L’affaire était mal engagée. Avec le volet agricole comme principal point d’achoppement entre les deux blocs, tout portait à penser que l’accord UE-Mercosur continuerait à jouer l’Arlésienne. « Mercredi 6 décembre, les négociations restaient bloquées. Les AOC, la viande bovine, les volailles et l’éthanol sont les principaux points qui entravent les discussions », assure une source proche des négociateurs latino-américains, réunis à Bruxelles avec leurs homologues européens jusqu’en fin de semaine dernière.

Mais côté Mercosur, pas question de rater le coche. Nouveau leader de la sous-région, le président argentin Mauricio Macri souhaite que son slogan de campagne, « Le retour de l’Argentine sur la scène mondiale », se concrétise enfin. Pour Michel Temer, empêtré dans une profonde crise politique et économique, l’annonce d’un accord, même a minima, serait une belle carte à jouer face aux élections de 2018 au Brésil. Quant à la Commission européenne, elle se pose en chantre de l’intégration commerciale face à un Donald Trump qui ferme les vannes. Un accord de principe sur des négociations en berne depuis près de vingt ans semble être la victoire politique attendue par tous en cette fin 2017.

Viande et éthanol

Tous ? Sauf l’irréductible France, désignée parfois à son insu comme seul détracteur de cet accord. « Il y a une fenêtre pour l’UE et le Mercosur jusqu’en mars 2018. Il ne faut donc pas confondre vitesse et précipitation », a souligné Jean-Baptiste Lemoyne, secrétaire d’État auprès du ministre de l’Europe et des Affaires étrangères, en marge de la conférence de l’OMC à Buenos Aires.

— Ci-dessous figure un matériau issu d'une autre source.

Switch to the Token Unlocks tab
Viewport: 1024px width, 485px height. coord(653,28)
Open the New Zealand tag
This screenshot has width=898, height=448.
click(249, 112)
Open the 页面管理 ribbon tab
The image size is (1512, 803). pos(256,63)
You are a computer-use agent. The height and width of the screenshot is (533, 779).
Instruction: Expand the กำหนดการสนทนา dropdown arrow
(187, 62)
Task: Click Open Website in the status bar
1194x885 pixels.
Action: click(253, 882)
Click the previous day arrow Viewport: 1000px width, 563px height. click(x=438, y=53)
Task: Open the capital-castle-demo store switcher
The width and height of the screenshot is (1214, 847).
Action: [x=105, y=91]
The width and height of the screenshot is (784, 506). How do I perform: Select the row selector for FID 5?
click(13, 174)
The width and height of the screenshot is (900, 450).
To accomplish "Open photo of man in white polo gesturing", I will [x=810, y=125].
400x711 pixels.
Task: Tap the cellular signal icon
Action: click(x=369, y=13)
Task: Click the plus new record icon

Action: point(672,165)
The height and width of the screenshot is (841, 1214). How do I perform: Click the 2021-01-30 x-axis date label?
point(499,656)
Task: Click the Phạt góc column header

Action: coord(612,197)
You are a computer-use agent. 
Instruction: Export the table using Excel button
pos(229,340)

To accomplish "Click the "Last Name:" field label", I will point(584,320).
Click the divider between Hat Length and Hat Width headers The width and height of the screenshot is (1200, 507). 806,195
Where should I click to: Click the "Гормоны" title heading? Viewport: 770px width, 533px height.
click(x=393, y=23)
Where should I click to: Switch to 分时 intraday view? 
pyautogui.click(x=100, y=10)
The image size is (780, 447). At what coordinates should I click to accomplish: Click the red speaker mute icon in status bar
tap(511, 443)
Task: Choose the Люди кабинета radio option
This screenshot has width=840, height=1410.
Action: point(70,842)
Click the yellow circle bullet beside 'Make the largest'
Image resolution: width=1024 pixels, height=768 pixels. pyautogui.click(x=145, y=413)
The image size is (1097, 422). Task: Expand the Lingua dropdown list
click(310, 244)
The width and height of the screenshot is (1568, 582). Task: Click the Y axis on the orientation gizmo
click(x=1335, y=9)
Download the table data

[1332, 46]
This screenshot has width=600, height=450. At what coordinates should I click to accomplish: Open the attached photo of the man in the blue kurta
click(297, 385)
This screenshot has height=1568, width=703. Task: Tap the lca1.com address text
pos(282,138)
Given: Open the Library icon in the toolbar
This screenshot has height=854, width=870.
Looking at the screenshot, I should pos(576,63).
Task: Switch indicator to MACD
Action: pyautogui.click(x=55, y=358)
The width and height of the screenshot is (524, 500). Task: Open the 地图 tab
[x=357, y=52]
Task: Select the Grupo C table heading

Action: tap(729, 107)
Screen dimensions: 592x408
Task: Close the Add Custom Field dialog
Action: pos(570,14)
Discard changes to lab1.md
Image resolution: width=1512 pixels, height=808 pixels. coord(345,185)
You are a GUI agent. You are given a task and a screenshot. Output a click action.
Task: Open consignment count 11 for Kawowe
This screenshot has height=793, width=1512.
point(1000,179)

« On s’attend à l’annonce d’un accord politique avec des détails à peaufiner début 2018 », assure pourtant Gustavo Idigoras, consultant technique argentin auprès des négociateurs. Pour y parvenir, il a fallu revoir ses ambitions. De l’objectif haut d’un quota unique de 300 000 à 350 000 tonnes de viande bovine pour l’ensemble du Mercosur, on est passé à une proposition de 150 000 tonnes. Sans succès, l’UE propose un contingent de 70 000 tonnes. Même chose pour l’éthanol, le sucre de canne et les produits à base de sucre… Bref, la quasi-totalité des points épineux du volet agricole serait finalement ces fameux « détails ». Mais « sans la viande et l’éthanol, l’accord n’est pas intéressant pour l’Argentine », lâchait un expert lors d’une réunion dans les salons d’un luxueux hôtel de Buenos Aires. Dans la presse et auprès des analystes, la voix des sceptiques commence à s’élever timidement en Argentine. Refusant de céder au calendrier imposé par le Mercosur et la Commission européenne, la France a peut-être laissé filer l’opportunité de tirer profit de l’empressement latino-américain. Les commissaires européens au Commerce et à l’Agriculture, Cecilia Malmström et Phil Hogan, devaient toutefois se rencontrer en tout début de conférence à Buenos Aires avec les ministres des pays du Mercosur pour peaufiner l’annonce politique d’un accord finalement pas si commercial.